Given task:
Reproduce each of the records below word for word, leaving nothing out and changing nothing.
───── Supplied material
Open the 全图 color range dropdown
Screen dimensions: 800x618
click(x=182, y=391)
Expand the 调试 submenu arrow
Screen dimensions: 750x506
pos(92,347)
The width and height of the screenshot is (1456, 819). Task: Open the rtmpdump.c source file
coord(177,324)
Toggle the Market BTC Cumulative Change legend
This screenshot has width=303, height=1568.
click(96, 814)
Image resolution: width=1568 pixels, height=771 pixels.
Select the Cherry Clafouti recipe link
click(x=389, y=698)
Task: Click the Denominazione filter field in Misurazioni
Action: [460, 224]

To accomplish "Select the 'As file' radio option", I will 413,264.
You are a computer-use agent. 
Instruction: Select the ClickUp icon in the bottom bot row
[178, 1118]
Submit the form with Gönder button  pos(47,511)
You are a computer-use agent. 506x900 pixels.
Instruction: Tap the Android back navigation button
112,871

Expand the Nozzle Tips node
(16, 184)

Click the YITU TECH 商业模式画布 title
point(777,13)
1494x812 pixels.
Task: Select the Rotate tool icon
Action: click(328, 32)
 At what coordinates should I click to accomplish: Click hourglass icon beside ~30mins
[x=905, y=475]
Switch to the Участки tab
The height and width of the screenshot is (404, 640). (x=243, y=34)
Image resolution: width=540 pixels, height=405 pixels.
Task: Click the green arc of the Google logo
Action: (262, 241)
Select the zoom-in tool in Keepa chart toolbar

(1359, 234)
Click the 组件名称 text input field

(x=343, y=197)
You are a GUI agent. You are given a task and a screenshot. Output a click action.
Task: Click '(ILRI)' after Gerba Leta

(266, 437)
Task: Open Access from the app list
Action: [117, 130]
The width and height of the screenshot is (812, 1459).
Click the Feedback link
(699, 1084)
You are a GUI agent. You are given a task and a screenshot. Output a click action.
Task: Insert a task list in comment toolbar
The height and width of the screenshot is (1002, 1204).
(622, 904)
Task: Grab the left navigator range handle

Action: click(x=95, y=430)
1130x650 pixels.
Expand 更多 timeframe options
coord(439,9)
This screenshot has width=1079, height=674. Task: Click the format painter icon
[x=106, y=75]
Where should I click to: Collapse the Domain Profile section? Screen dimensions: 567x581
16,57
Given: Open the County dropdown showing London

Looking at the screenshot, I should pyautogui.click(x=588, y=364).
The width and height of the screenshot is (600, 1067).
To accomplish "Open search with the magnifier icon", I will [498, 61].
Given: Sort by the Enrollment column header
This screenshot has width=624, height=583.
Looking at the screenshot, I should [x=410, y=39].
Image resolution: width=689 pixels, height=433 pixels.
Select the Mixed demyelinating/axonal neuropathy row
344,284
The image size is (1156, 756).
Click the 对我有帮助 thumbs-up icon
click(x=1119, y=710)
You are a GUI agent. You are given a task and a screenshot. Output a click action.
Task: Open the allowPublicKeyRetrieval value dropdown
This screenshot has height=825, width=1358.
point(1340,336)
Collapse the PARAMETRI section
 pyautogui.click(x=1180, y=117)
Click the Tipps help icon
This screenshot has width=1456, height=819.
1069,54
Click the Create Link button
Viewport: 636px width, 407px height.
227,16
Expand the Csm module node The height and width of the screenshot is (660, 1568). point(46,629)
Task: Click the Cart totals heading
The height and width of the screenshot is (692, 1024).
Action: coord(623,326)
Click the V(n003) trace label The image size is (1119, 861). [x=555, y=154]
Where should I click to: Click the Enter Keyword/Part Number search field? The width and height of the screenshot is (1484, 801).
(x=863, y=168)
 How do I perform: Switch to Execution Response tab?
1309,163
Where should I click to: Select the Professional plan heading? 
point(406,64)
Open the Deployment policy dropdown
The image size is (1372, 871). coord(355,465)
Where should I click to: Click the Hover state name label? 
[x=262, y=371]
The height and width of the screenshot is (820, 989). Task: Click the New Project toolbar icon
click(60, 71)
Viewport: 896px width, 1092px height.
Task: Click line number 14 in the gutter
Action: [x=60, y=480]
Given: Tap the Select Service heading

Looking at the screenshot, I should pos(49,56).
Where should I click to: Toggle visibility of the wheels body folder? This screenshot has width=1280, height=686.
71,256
──────────
Output below:
Open the 全图 color range dropdown
Screen dimensions: 800x618
click(x=182, y=391)
Expand the 调试 submenu arrow
Screen dimensions: 750x506
pos(92,347)
The width and height of the screenshot is (1456, 819). Task: Open the rtmpdump.c source file
coord(177,324)
Toggle the Market BTC Cumulative Change legend
This screenshot has width=303, height=1568.
click(96, 814)
Image resolution: width=1568 pixels, height=771 pixels.
Select the Cherry Clafouti recipe link
click(x=389, y=698)
Task: Click the Denominazione filter field in Misurazioni
Action: [460, 224]

To accomplish "Select the 'As file' radio option", I will 413,264.
You are a computer-use agent. 
Instruction: Select the ClickUp icon in the bottom bot row
[178, 1118]
Submit the form with Gönder button  pos(47,511)
You are a computer-use agent. 506x900 pixels.
Instruction: Tap the Android back navigation button
112,871

Expand the Nozzle Tips node
(16, 184)

Click the YITU TECH 商业模式画布 title
point(777,13)
1494x812 pixels.
Task: Select the Rotate tool icon
Action: click(328, 32)
 At what coordinates should I click to accomplish: Click hourglass icon beside ~30mins
[x=905, y=475]
Switch to the Участки tab
The height and width of the screenshot is (404, 640). (x=243, y=34)
Image resolution: width=540 pixels, height=405 pixels.
Task: Click the green arc of the Google logo
Action: (262, 241)
Select the zoom-in tool in Keepa chart toolbar

(1359, 234)
Click the 组件名称 text input field

(x=343, y=197)
You are a GUI agent. You are given a task and a screenshot. Output a click action.
Task: Click '(ILRI)' after Gerba Leta

(266, 437)
Task: Open Access from the app list
Action: [117, 130]
The width and height of the screenshot is (812, 1459).
Click the Feedback link
(699, 1084)
You are a GUI agent. You are given a task and a screenshot. Output a click action.
Task: Insert a task list in comment toolbar
The height and width of the screenshot is (1002, 1204).
(622, 904)
Task: Grab the left navigator range handle

Action: click(x=95, y=430)
1130x650 pixels.
Expand 更多 timeframe options
coord(439,9)
This screenshot has width=1079, height=674. Task: Click the format painter icon
[x=106, y=75]
Where should I click to: Collapse the Domain Profile section? Screen dimensions: 567x581
16,57
Given: Open the County dropdown showing London

Looking at the screenshot, I should pyautogui.click(x=588, y=364).
The width and height of the screenshot is (600, 1067).
To accomplish "Open search with the magnifier icon", I will [498, 61].
Given: Sort by the Enrollment column header
This screenshot has width=624, height=583.
Looking at the screenshot, I should [x=410, y=39].
Image resolution: width=689 pixels, height=433 pixels.
Select the Mixed demyelinating/axonal neuropathy row
344,284
The image size is (1156, 756).
Click the 对我有帮助 thumbs-up icon
click(x=1119, y=710)
You are a GUI agent. You are given a task and a screenshot. Output a click action.
Task: Open the allowPublicKeyRetrieval value dropdown
This screenshot has height=825, width=1358.
point(1340,336)
Collapse the PARAMETRI section
 pyautogui.click(x=1180, y=117)
Click the Tipps help icon
This screenshot has width=1456, height=819.
1069,54
Click the Create Link button
Viewport: 636px width, 407px height.
227,16
Expand the Csm module node The height and width of the screenshot is (660, 1568). point(46,629)
Task: Click the Cart totals heading
The height and width of the screenshot is (692, 1024).
Action: coord(623,326)
Click the V(n003) trace label The image size is (1119, 861). [x=555, y=154]
Where should I click to: Click the Enter Keyword/Part Number search field? The width and height of the screenshot is (1484, 801).
(x=863, y=168)
 How do I perform: Switch to Execution Response tab?
1309,163
Where should I click to: Select the Professional plan heading? 
point(406,64)
Open the Deployment policy dropdown
The image size is (1372, 871). coord(355,465)
Where should I click to: Click the Hover state name label? 
[x=262, y=371]
The height and width of the screenshot is (820, 989). Task: Click the New Project toolbar icon
click(60, 71)
Viewport: 896px width, 1092px height.
Task: Click line number 14 in the gutter
Action: [x=60, y=480]
Given: Tap the Select Service heading

Looking at the screenshot, I should pos(49,56).
Where should I click to: Toggle visibility of the wheels body folder? This screenshot has width=1280, height=686.
71,256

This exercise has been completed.